6. En outre, il ne résulte ni des arguments exposés par la société requérante, ni des pièces de l'instruction que la société Konstruktif serait dans l'impossibilité de recouvrer les sommes dont elle estime devoir être indemnisée, compte tenu de la nécessité d'apporter des corrections aux études de conception figurant dans le dossier de consultation des entreprises avant de pouvoir entreprendre les études d'exécution, auprès de son cocontractant, la société Maison Bois Ouest, dont il n'est pas soutenu qu'elle aurait été vainement sollicitée ou qu'elle serait défaillante.

7. Ainsi, la société Konstruktif n'établit ni le caractère certain du préjudice dont elle demande réparation, ni que ce préjudice aurait pour cause directe et certaine la faute qu'elle reproche à Quimperlé Communauté. Elle n'est, dès lors, pas fondée à rechercher la responsabilité quasi-délictuelle de cette collectivité. Il en résulte que les conclusions présentées par la société Konstruktif à fin d'indemnisation par Quimperlé communauté des prestations supplémentaires exécutées, dans le cadre de la mission de sous-traitance confiée par l'entreprise attributaire du lot n°3 du marché litigieux, doivent être rejetées.

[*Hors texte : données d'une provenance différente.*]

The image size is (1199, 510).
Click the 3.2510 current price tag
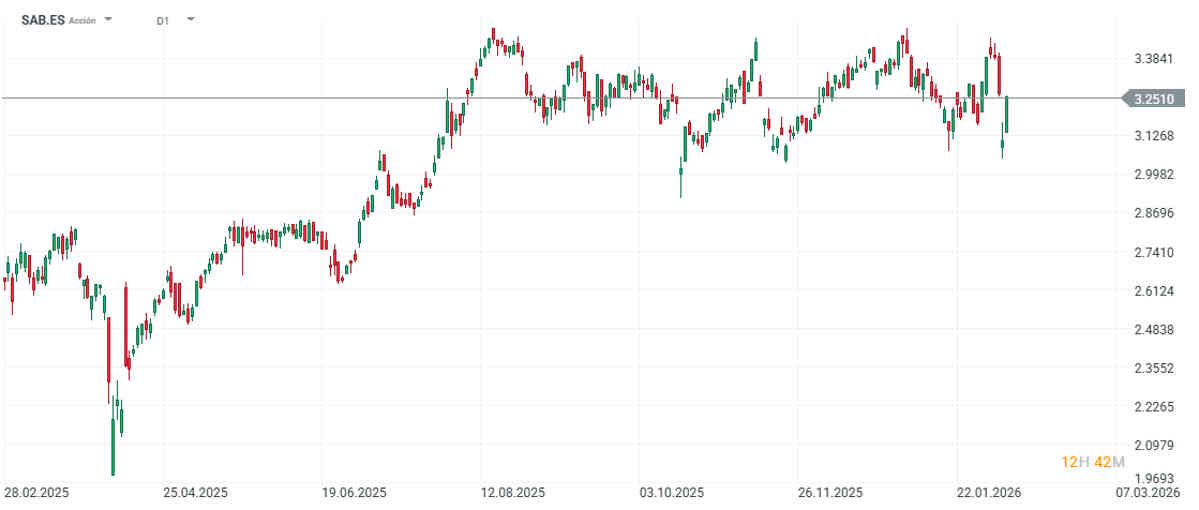click(1156, 98)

Sur les frais liés au litige :

8. Il y a lieu, dans les circonstances de l'espèce, de rejeter les conclusions des parties présentées au titre des dispositions de l'article L. 761-1 du code de justice administrative.

D É C I D E :

Article 1er : La requête de la société Konstruktif MP est rejetée.

Article 2 : Les conclusions présentées par la communauté d'agglomération Quimperlé Communauté au titre des dispositions de l'article L. 761-1 du code de justice administrative sont rejetées.

Article 3 : Le présent jugement sera notifié à la société Konstruktif MP, à la société Maison Bois Ouest et à communauté d'agglomération Quimperlé Communauté.

Délibéré après l'audience du 22 juin 2023, à laquelle siégeaient :

M. Vergne, président,

Mme Thalabard, première conseillère,

M. Blanchard, premier conseiller.

Rendu public par mise à disposition au greffe le 6 juillet 2023.

La rapporteure,

signé

M. Thalabard

Le président,

signé

G.-V. VergneLa greffière,

signé

I. Le Vaillant

La République mande et ordonne au préfet du Finistère en ce qui le concerne ou à tous commissaires de justice à ce requis en ce qui concerne les voies de droit commun, contre les parties privées, de pourvoir à l'exécution de la présente décision.